AP Basketball Writer

KANSAS CITY, Mo. (AP) — Oklahoma coach Porter Moser remembers the feeling a couple weeks ago when the Sooners learned that Elijah Harkless, their heartbeat on the floor and one of their best all-around players, was done for the season with an injury.

They were stunned, Moser said, and it took a couple games to get back on track.

The Sooners are certainly rolling now.

Umoja Gibson scored 14 points, including a crucial three-point play with less than a minute to go, and Oklahoma rallied in the second half for a 72-67 victory over third-ranked Baylor in the Big 12 quarterfinals Thursday night to undoubtedly earn some major points with the NCAA Tournament selection committee.

“Really happy for the guys to stick with us and be resilient,” Moser said. “We regrouped. We’ve won four in a row, and that was a huge win for us. It’s a testament to this group and how close they’re becoming, and how resilient they’re becoming, blocking out all the outside noise and just focusing on what we need to do to win games.”

It helps that Jacob Groves, who took Harkless’ spot in the starting lineup, came through with 15 points. Marvin Johnson added 12, including two foul shots with five seconds left, and Jalen Hill and Jordan Goldwire finished with 10 apiece.

Now, the Sooners (18-14) have a date with No. 14 Texas Tech or Iowa State in the Big 12 semifinals Friday night.

The Sooners were clinging to a 61-60 lead with just under 3 minutes left when Gibson broke a full-court press for a layup. The 6-foot-1 guard added a three-point play to make it 68-62 with 49 seconds left, then grabbed the rebound off James Akinjo’s missed 3-pointer to give Oklahoma the ball with just over 30 seconds remaining.

The Sooners did enough at the foul line to hold on from there.

“I think it’s just kind of an accumulation of a lot of things, building up to the end of the season,” Groves said. “We’re playing great basketball at the right time of the year, and that’s exciting. Got two more to win.”

Akinjo finished with 16 points but was just 6 of 16 from the field for Baylor (26-6), the co-champions with Kansas during the regular season. Jeremy Sochan added 13 points and nine rebounds off the bench.

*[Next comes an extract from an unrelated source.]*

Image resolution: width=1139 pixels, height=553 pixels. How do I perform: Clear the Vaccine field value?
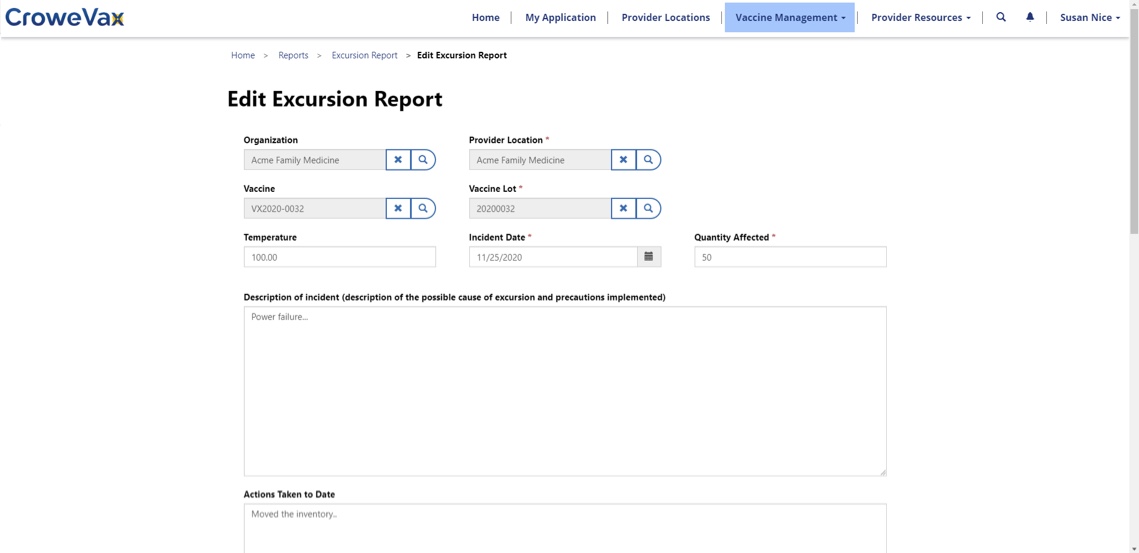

“I was proud of the way our guys competed at the end, where we pressed and cut it to a one-possession game, but how we started both halves was probably a key to the game,” said Baylor coach Scott Drew, whose team beat the Sooners twice in the regular season. “I probably did a bad job of preparing our guys.”

The Sooners, who had won three straight coming into the tournament, kept their momentum going throughout most of the first half. They scored the first seven points, at one point led 17-10 and never trailed for the first 18-plus minutes.

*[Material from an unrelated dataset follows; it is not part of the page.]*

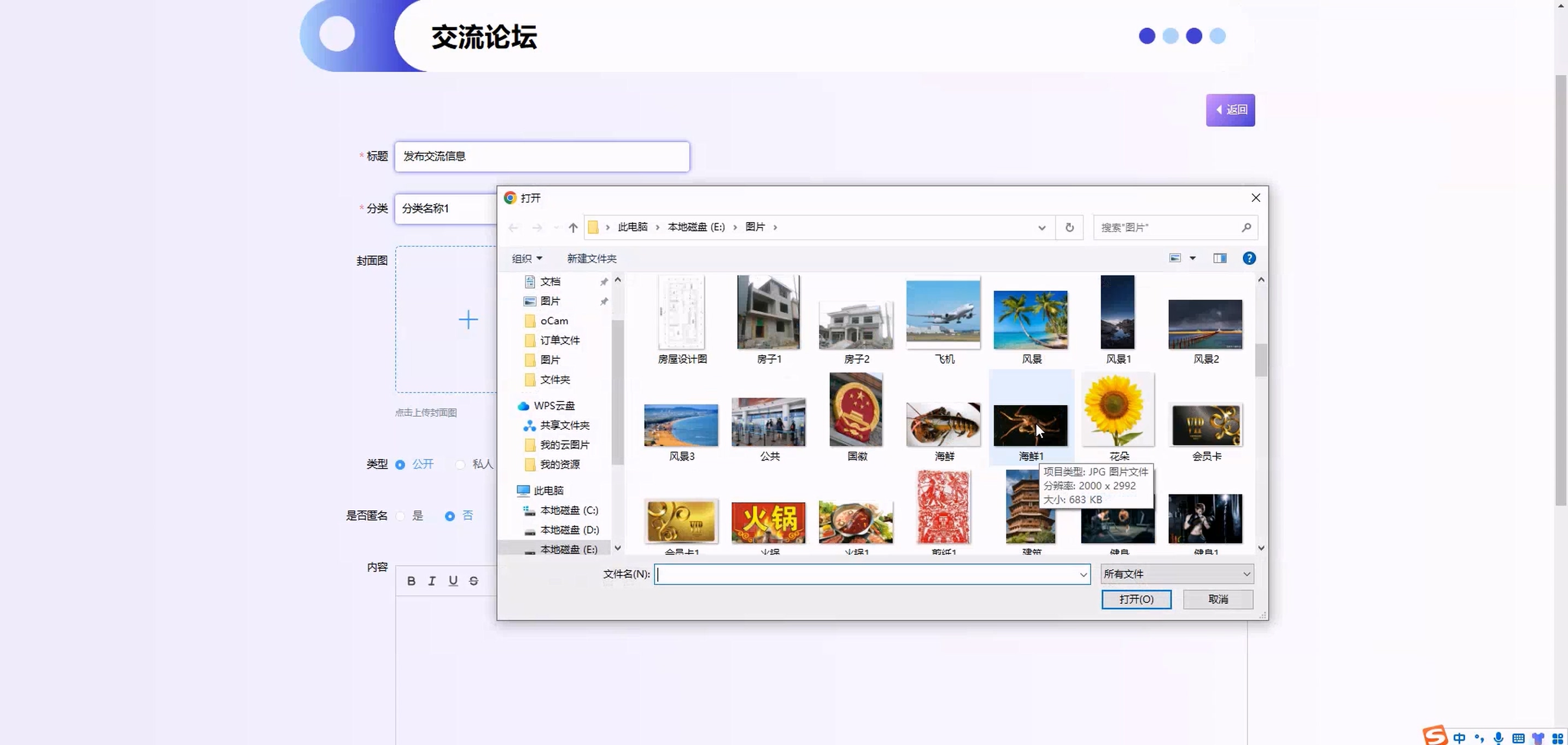Select the 公开 type radio button
This screenshot has height=745, width=1568.
[x=401, y=464]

All that work went to waste in the final couple minutes of the first half.

They were still leading 25-21 when Johnson and Groves combined for three turnovers in four trips down the floor. The last of them ended up in a run-out for the Bears, and Dale Bonner drilled a 3 from right in front of the Oklahoma bench, giving the reigning national champions their first lead of the game.

Sochan’s three-point play with 2.6 seconds left capped a 12-2 run and gave Baylor a 33-27 advantage at the break.

The Sooners slowly crept even in the second half, and Hill’s go-ahead bucket with 11 1/2 minutes to go started a 9-0 run.

Groves did most of the work, turning over Flagler and throwing down a dunk in transition, then taking a charging foul. That was before back-to-back baskets by Johnson — including a 3-pointer that just beat the shot clock.

With just two fouls down the stretch, Baylor began to aggressively use a full-court press, willing to give up a couple whistles for a couple turnovers. The strategy worked as Oklahoma twice coughed up the ball on inbounds plays and the Bears were able to get easy baskets to draw within 63-62 with 2 1/2 minutes to go.

That’s when Gibson, the shortest guy on the court, came through with the biggest plays of the game.


Sochan colored his hair blue, one of the two colors of the Ukrainian flag, and wore messages of support on his warmup shirt and shoes for the nation currently at war with invading Russia.

“I think no matter what outcome we had, it was obvious there’s something going on in this world that’s not the best thing,” said Sochan, who was raised in England by a Polish mother and American father. “I think we’re all connected in some way. What’s happening isn’t right. Just showing some awareness with whatever I can do.”


Oklahoma, which had lost four of its past five Big 12 Tournament games, used balanced scoring (five players in double figures) to put away the banged-up Bears. Seven players played at least 15 minutes, including Tanner Groves, who had five points and six boards while dealing with foul trouble.

Baylor still has never won a Big 12 Tournament title. It didn’t help the Bears’ cause that Kendall Brown, one of their best players, had to leave briefly early in the second half with an ankle injury. The loss should put into question their chances of earning a No. 1 seed for the NCAA Tournament.


The Sooners play No. 3 seed Texas Tech or sixth-seeded Iowa State for a spot in the title game.